[Objective 1] In the mailing list message, what does the reply say the problem with combining existing Unicode points is usually about?
[Objective 2] Reproduce the mailing list message word for word from "From: John Cowan" to "big problem today.".

──────── Page extract ────────

Re: [Encoding] false statement [I18N-ACTION-328][I18N-ISSUE-374] from John Cowan on 2014-08-28 (www-international@w3.org from July to September 2014)

From: John Cowan <cowan@mercury.ccil.org>
Date: Thu, 28 Aug 2014 18:23:16 -0400
To: John C Klensin <john+w3c@jck.com>
Cc: Andrew Cunningham <lang.support@gmail.com>, wwwintl <www-international@w3.org>, Larry Masinter <masinter@adobe.com>, "Phillips, Addison" <addison@lab126.com>, Richard Ishida <ishida@w3.org>
Message-ID: <20140828222316.GC19452@mercury.ccil.org>

John C Klensin scripsit:

>  -- the Standard UTF-8 encoding, i.e., what a
> 	standard-conforming UTF-8 encoder would produce given a
> 	list of code points (assigned or not),  or

AFAIK this is not a big problem today.

>  -- the Unicode code point assignments, i.e., it uses
> 	private code space and/or "squats" on unassigned code
> 	points, perhaps in so-far completely unused or sparcely
> 	populated planes, or

This one is common, and may even involve repurposing existing code point
assignments.  This usually happens because the font makes assumptions
that a given code point will remain unassigned, or will be assigned in
the way the font author expects -- assumptions which wind up being wrong.

>  -- established Unicode conventions by combining existing
> 	and standardized Unicode points using conventions (and
> 	perhaps special font support) about how those sequences
> 	are interpreted that are not part of the Unicode
> 	Standard.

This is also a problem; generally it's about using visual rather than
logical order of combining characters.

-- 
John Cowan          http://www.ccil.org/~cowan        cowan@ccil.org
Adam [...] did not want the apple for the apple's sake, he wanted it only
because it was forbidden. The mistake was not forbidding the serpent;
then he would have eaten the serpent. --Mark Twain

Received on Thursday, 28 August 2014 22:23:43 UTC

──────── Given material ────────

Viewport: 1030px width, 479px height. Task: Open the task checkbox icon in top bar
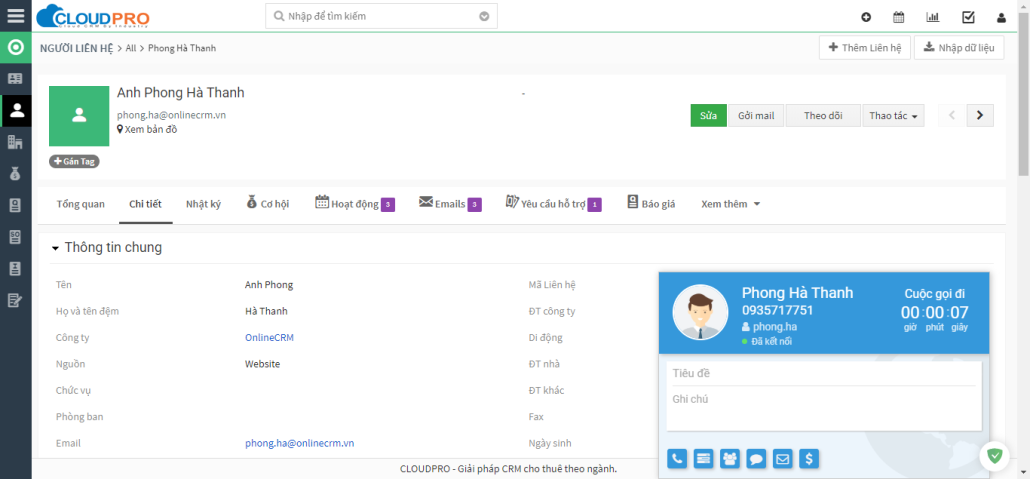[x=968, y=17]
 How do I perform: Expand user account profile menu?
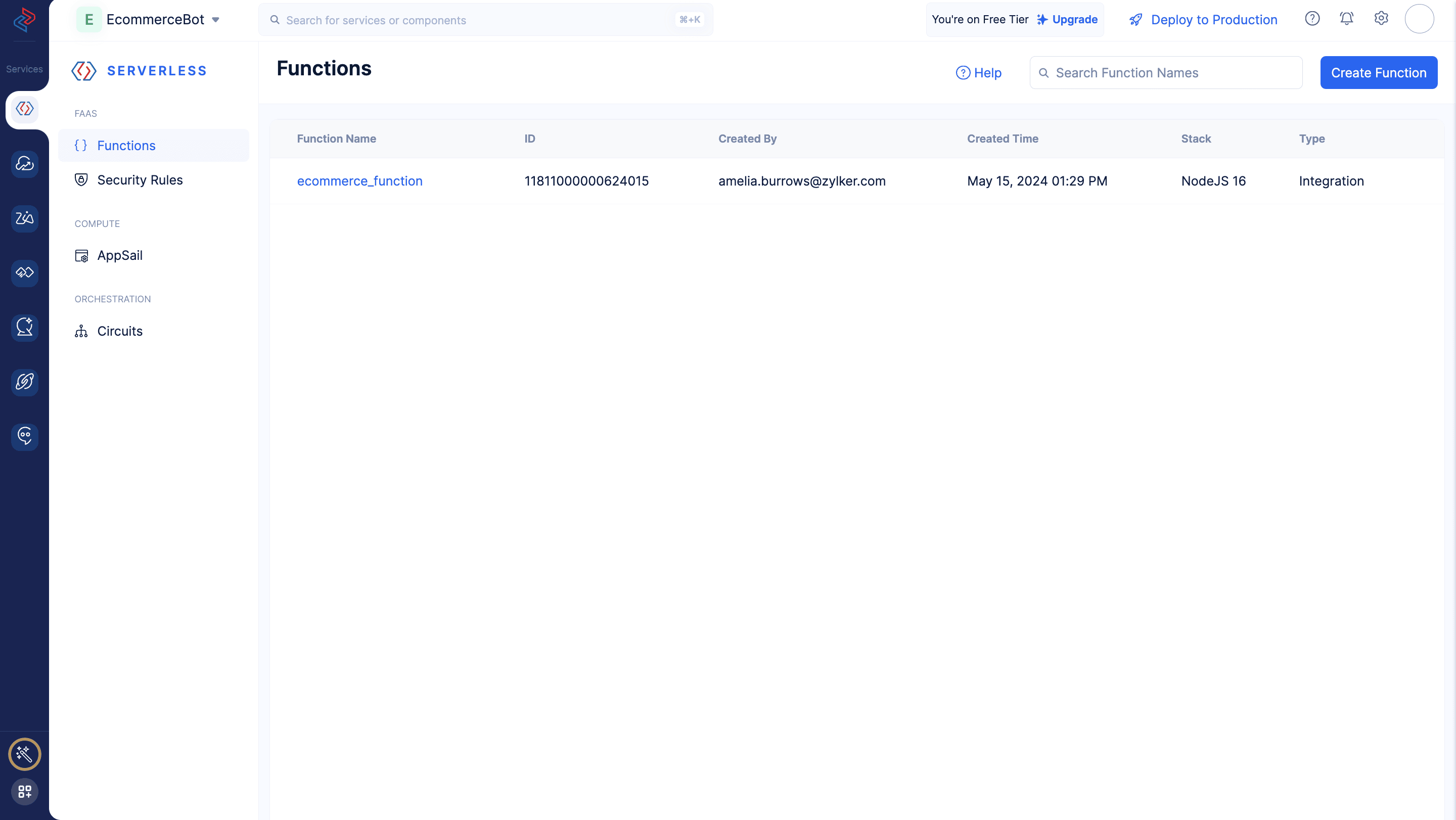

────────

[Complete response 1] Using visual rather than logical order of combining characters.

[Complete response 2]
From: John Cowan <cowan@mercury.ccil.org>
Date: Thu, 28 Aug 2014 18:23:16 -0400
To: John C Klensin <john+w3c@jck.com>
Cc: Andrew Cunningham <lang.support@gmail.com>, wwwintl <www-international@w3.org>, Larry Masinter <masinter@adobe.com>, "Phillips, Addison" <addison@lab126.com>, Richard Ishida <ishida@w3.org>
Message-ID: <20140828222316.GC19452@mercury.ccil.org>

John C Klensin scripsit:

>  -- the Standard UTF-8 encoding, i.e., what a
> 	standard-conforming UTF-8 encoder would produce given a
> 	list of code points (assigned or not),  or

AFAIK this is not a big problem today.